Every line below from the one with "You are a computer-use agent. 563x380 pixels." through the one with "Task: Select the" should be retyped exactly, both ends included; no other lines and no pictures.

MATERIAL TO PROCESS:

-- Opening Marker --

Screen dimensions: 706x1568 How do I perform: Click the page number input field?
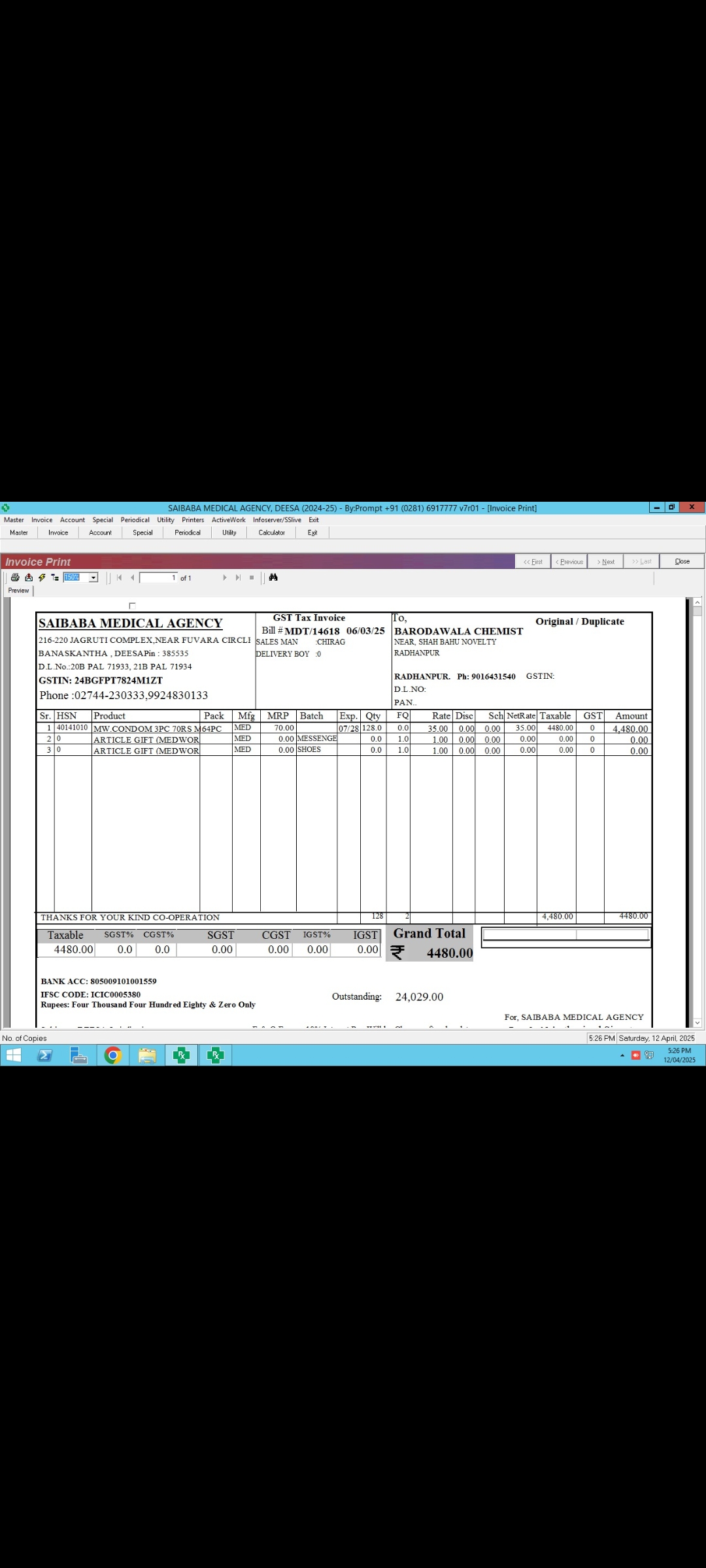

-- Closing Marker --
-- Opening Marker --

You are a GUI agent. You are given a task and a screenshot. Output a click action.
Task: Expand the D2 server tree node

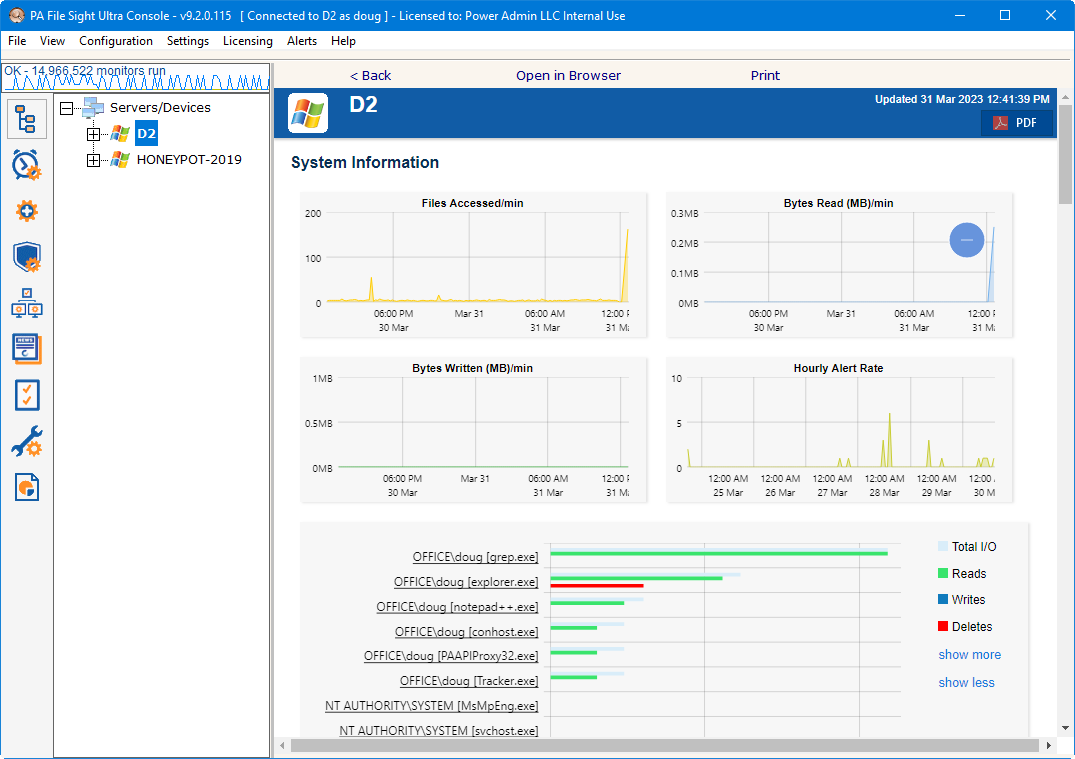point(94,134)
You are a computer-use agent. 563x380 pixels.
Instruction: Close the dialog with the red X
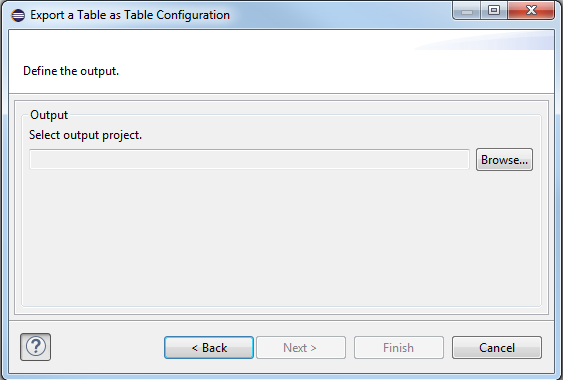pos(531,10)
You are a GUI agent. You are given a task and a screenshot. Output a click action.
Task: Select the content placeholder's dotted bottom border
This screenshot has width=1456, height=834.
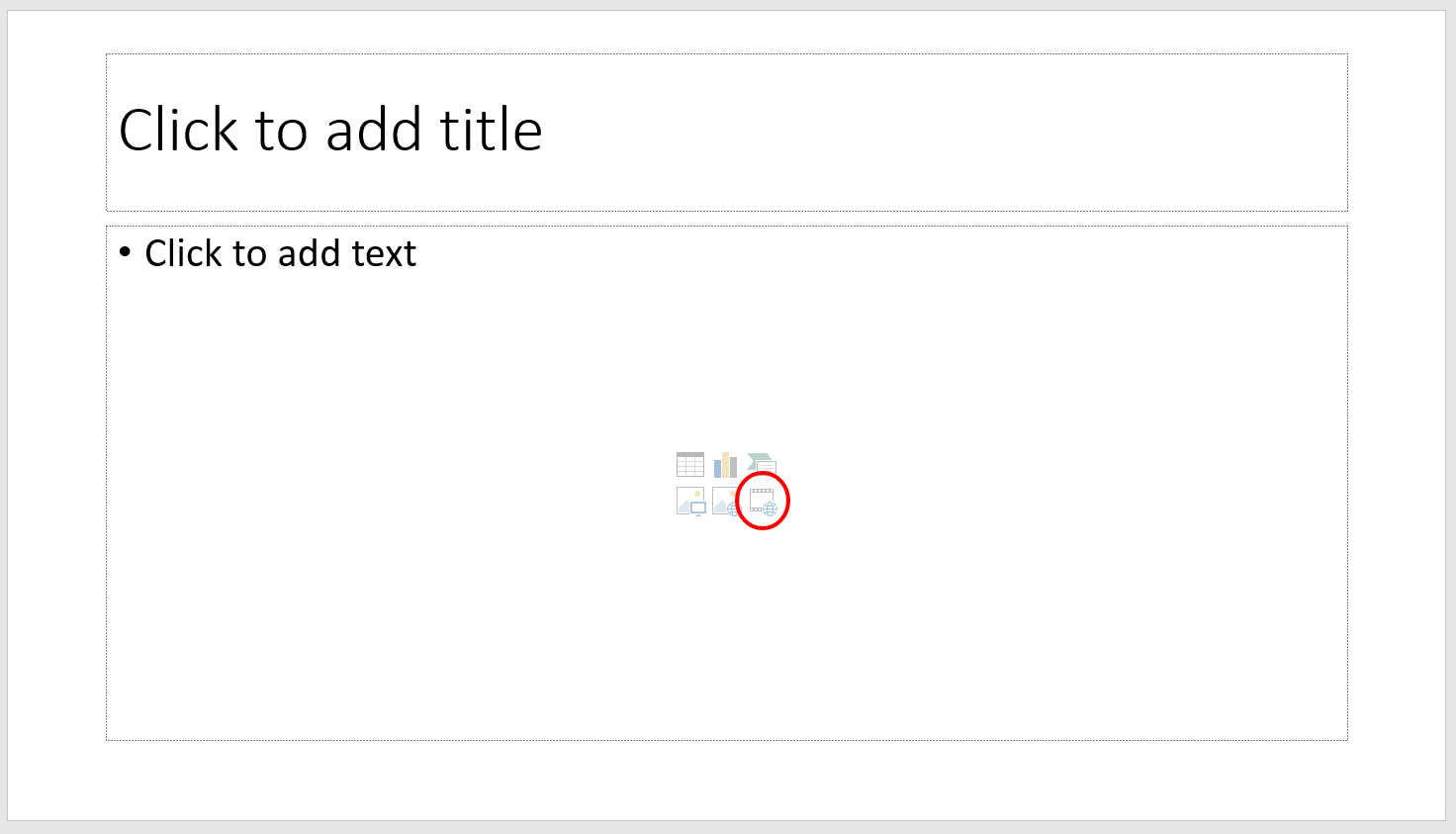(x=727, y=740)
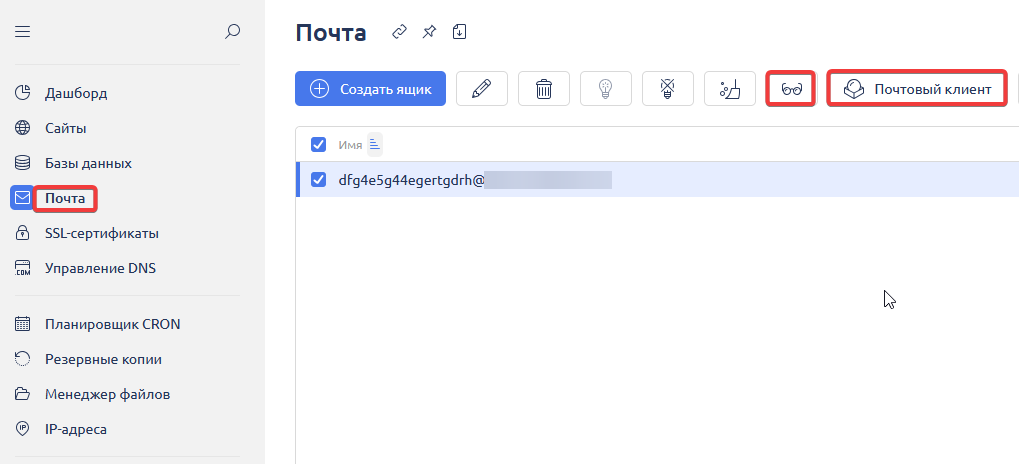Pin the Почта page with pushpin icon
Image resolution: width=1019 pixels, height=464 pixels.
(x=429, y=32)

-- Closing Marker --

RESPONSE AREA:
You are a computer-use agent. 563x380 pixels.
Instruction: Close the dialog with the red X
pos(531,10)
You are a GUI agent. You are given a task and a screenshot. Output a click action.
Task: Select the content placeholder's dotted bottom border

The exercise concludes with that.